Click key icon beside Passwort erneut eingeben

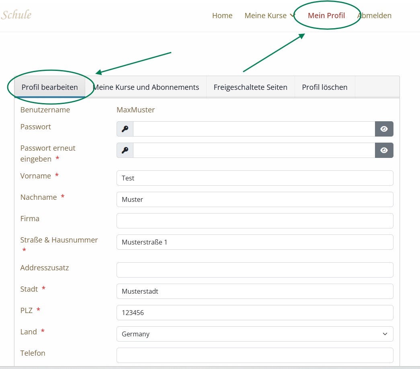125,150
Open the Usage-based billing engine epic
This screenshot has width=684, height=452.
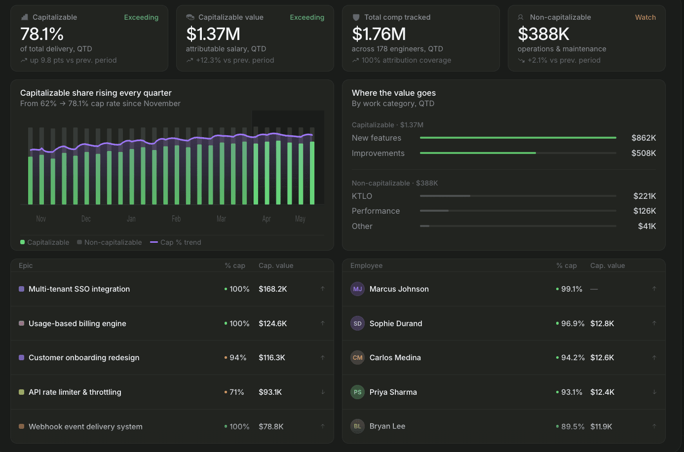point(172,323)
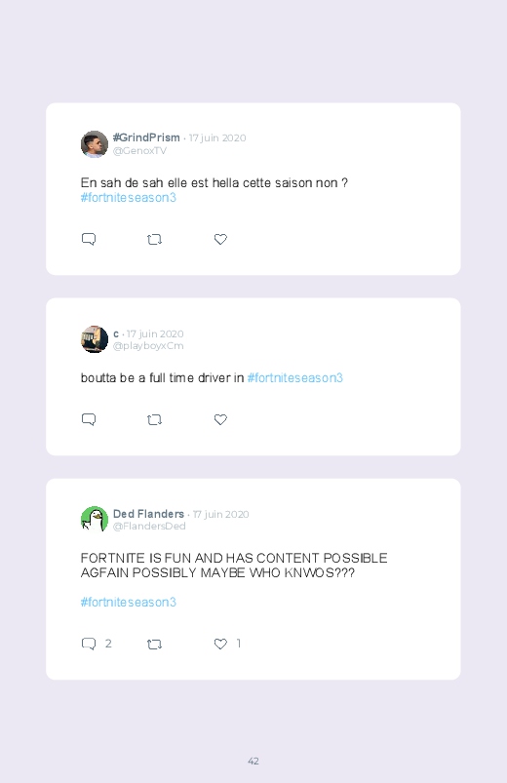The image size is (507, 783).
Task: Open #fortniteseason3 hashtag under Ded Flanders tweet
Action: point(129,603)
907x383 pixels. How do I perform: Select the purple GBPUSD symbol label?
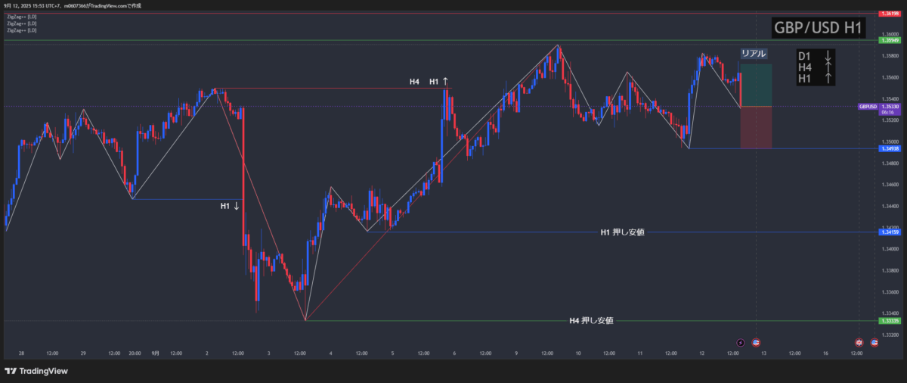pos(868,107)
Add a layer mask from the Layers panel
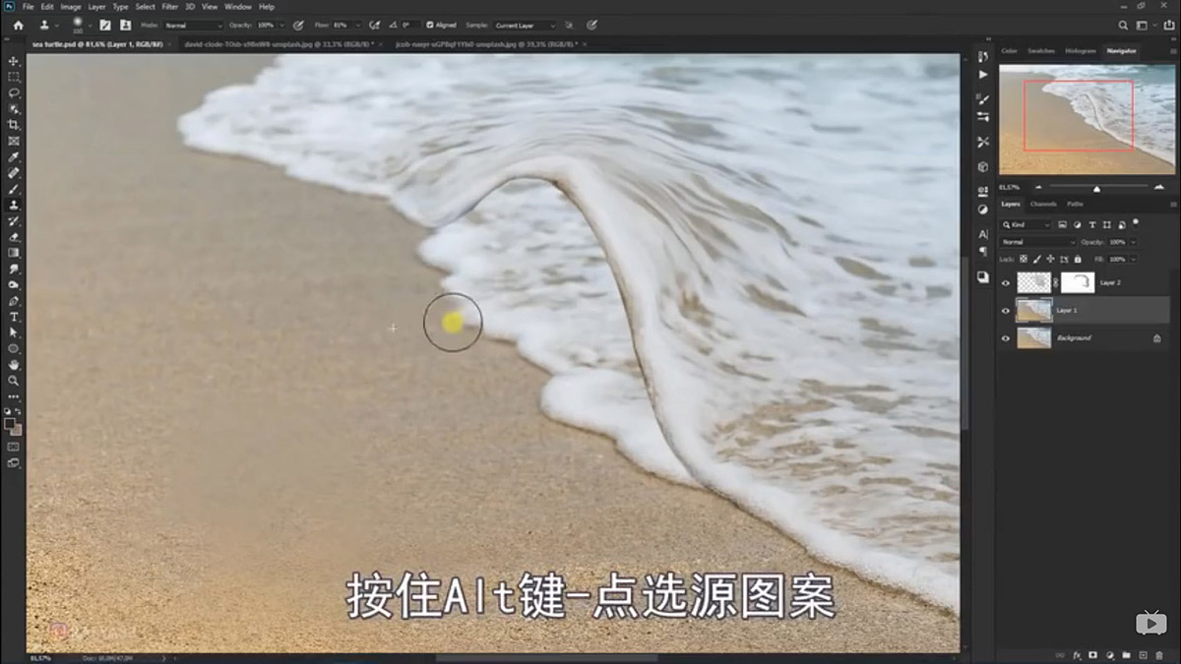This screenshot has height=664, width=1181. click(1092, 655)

┄┄┄┄┄┄┄┄┄┄

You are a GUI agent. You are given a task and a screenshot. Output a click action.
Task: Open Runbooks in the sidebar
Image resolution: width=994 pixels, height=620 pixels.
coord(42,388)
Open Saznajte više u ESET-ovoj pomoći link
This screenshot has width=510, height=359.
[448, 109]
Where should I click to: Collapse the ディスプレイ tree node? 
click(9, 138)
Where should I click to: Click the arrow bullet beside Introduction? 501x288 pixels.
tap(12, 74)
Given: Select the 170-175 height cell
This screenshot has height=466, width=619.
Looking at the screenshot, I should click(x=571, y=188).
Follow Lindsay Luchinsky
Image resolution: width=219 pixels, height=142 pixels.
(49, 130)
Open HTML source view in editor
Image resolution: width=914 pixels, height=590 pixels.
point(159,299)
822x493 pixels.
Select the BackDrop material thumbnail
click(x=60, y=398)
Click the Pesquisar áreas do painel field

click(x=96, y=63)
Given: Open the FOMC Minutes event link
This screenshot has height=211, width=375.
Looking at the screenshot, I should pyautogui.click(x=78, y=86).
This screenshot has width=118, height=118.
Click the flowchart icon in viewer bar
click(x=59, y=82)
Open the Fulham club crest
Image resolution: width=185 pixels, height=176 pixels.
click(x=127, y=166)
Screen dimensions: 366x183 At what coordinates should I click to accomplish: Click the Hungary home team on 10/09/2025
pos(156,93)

┄┄┄┄┄┄┄┄┄┄

## Short exercise
Lay out the items from the line containing "Given: Select the 170-175 height cell" through the line containing "click(x=96, y=63)", both included, as a Markdown table with the columns Row and Line, leaving out blank lines.

## Solved exercise
| Row | Line |
|---|---|
| 1 | Given: Select the 170-175 height cell |
| 2 | This screenshot has height=466, width=619. |
| 3 | Looking at the screenshot, I should click(x=571, y=188). |
| 4 | Follow Lindsay Luchinsky |
| 5 | Image resolution: width=219 pixels, height=142 pixels. |
| 6 | (49, 130) |
| 7 | Open HTML source view in editor |
| 8 | Image resolution: width=914 pixels, height=590 pixels. |
| 9 | point(159,299) |
| 10 | 822x493 pixels. |
| 11 | Select the BackDrop material thumbnail |
| 12 | click(x=60, y=398) |
| 13 | Click the Pesquisar áreas do painel field |
| 14 | click(x=96, y=63) |